# INSTRUCTIONS FOR THE TASK
Transcribe the data underneath exactly, keeping every word in place.

# Records drawn from a dataset
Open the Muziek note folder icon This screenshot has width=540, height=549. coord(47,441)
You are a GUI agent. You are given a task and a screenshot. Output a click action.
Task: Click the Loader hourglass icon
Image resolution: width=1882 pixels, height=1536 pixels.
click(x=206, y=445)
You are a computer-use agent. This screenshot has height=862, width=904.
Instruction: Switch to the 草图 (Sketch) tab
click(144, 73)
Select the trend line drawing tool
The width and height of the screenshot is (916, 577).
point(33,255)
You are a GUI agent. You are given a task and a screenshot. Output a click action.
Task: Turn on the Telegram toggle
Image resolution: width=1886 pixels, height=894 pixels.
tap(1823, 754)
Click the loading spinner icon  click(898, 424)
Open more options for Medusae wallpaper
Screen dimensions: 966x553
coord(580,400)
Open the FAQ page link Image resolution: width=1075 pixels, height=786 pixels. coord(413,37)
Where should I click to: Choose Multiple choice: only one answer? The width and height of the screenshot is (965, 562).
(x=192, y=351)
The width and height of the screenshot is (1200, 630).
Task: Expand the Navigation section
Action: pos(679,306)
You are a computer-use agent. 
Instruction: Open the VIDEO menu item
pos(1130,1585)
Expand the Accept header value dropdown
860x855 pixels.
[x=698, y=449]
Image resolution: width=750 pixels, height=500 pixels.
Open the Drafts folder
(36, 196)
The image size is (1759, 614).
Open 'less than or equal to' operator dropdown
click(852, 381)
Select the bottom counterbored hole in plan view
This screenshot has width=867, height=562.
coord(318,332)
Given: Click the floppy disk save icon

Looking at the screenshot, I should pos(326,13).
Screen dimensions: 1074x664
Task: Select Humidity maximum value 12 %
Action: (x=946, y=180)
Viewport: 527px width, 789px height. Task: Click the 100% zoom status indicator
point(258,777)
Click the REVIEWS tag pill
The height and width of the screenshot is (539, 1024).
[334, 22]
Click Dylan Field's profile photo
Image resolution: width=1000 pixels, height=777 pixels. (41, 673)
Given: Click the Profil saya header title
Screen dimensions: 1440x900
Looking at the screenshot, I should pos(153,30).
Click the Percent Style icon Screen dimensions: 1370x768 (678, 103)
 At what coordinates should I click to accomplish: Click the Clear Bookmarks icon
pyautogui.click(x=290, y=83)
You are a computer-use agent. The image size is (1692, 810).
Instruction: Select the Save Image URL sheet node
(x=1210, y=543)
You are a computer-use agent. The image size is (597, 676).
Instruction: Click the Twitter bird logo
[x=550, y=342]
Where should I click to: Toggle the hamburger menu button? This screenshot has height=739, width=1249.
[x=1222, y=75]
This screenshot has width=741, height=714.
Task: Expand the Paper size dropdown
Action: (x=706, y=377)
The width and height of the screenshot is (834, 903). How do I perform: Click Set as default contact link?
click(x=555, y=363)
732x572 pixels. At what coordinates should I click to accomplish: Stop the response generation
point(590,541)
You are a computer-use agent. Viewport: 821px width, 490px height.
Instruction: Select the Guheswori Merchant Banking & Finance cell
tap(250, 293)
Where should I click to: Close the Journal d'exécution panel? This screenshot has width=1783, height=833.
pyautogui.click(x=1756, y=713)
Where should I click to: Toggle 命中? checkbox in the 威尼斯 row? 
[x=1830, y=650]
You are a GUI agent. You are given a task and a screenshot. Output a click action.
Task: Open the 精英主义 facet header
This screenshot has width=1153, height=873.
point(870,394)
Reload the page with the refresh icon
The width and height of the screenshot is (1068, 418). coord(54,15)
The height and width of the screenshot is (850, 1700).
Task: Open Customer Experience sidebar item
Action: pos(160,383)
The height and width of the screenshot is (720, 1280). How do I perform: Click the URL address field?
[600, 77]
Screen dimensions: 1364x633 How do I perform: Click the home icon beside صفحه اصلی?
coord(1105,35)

# YOUR RESPONSE
Open the Muziek note folder icon This screenshot has width=540, height=549. coord(47,441)
You are a GUI agent. You are given a task and a screenshot. Output a click action.
Task: Click the Loader hourglass icon
Image resolution: width=1882 pixels, height=1536 pixels.
click(x=206, y=445)
You are a computer-use agent. This screenshot has height=862, width=904.
Instruction: Switch to the 草图 (Sketch) tab
click(144, 73)
Select the trend line drawing tool
The width and height of the screenshot is (916, 577).
point(33,255)
You are a GUI agent. You are given a task and a screenshot. Output a click action.
Task: Turn on the Telegram toggle
Image resolution: width=1886 pixels, height=894 pixels.
tap(1823, 754)
Click the loading spinner icon  click(898, 424)
Open more options for Medusae wallpaper
Screen dimensions: 966x553
coord(580,400)
Open the FAQ page link Image resolution: width=1075 pixels, height=786 pixels. coord(413,37)
Where should I click to: Choose Multiple choice: only one answer? The width and height of the screenshot is (965, 562).
(x=192, y=351)
The width and height of the screenshot is (1200, 630).
Task: Expand the Navigation section
Action: pos(679,306)
You are a computer-use agent. 
Instruction: Open the VIDEO menu item
pos(1130,1585)
Expand the Accept header value dropdown
860x855 pixels.
[x=698, y=449]
Image resolution: width=750 pixels, height=500 pixels.
Open the Drafts folder
(36, 196)
The image size is (1759, 614).
Open 'less than or equal to' operator dropdown
click(852, 381)
Select the bottom counterbored hole in plan view
This screenshot has width=867, height=562.
coord(318,332)
Given: Click the floppy disk save icon

Looking at the screenshot, I should pos(326,13).
Screen dimensions: 1074x664
Task: Select Humidity maximum value 12 %
Action: (x=946, y=180)
Viewport: 527px width, 789px height. Task: Click the 100% zoom status indicator
point(258,777)
Click the REVIEWS tag pill
The height and width of the screenshot is (539, 1024).
[334, 22]
Click Dylan Field's profile photo
Image resolution: width=1000 pixels, height=777 pixels. (41, 673)
Given: Click the Profil saya header title
Screen dimensions: 1440x900
Looking at the screenshot, I should pos(153,30).
Click the Percent Style icon Screen dimensions: 1370x768 (678, 103)
 At what coordinates should I click to accomplish: Click the Clear Bookmarks icon
pyautogui.click(x=290, y=83)
You are a computer-use agent. The image size is (1692, 810).
Instruction: Select the Save Image URL sheet node
(x=1210, y=543)
You are a computer-use agent. The image size is (597, 676).
Instruction: Click the Twitter bird logo
[x=550, y=342]
Where should I click to: Toggle the hamburger menu button? This screenshot has height=739, width=1249.
[x=1222, y=75]
This screenshot has width=741, height=714.
Task: Expand the Paper size dropdown
Action: (x=706, y=377)
The width and height of the screenshot is (834, 903). How do I perform: Click Set as default contact link?
click(x=555, y=363)
732x572 pixels. At what coordinates should I click to accomplish: Stop the response generation
point(590,541)
You are a computer-use agent. Viewport: 821px width, 490px height.
Instruction: Select the Guheswori Merchant Banking & Finance cell
tap(250, 293)
Where should I click to: Close the Journal d'exécution panel? This screenshot has width=1783, height=833.
pyautogui.click(x=1756, y=713)
Where should I click to: Toggle 命中? checkbox in the 威尼斯 row? 
[x=1830, y=650]
You are a GUI agent. You are given a task and a screenshot. Output a click action.
Task: Open the 精英主义 facet header
This screenshot has width=1153, height=873.
point(870,394)
Reload the page with the refresh icon
The width and height of the screenshot is (1068, 418). coord(54,15)
The height and width of the screenshot is (850, 1700).
Task: Open Customer Experience sidebar item
Action: pos(160,383)
The height and width of the screenshot is (720, 1280). How do I perform: Click the URL address field?
[600, 77]
Screen dimensions: 1364x633 How do I perform: Click the home icon beside صفحه اصلی?
coord(1105,35)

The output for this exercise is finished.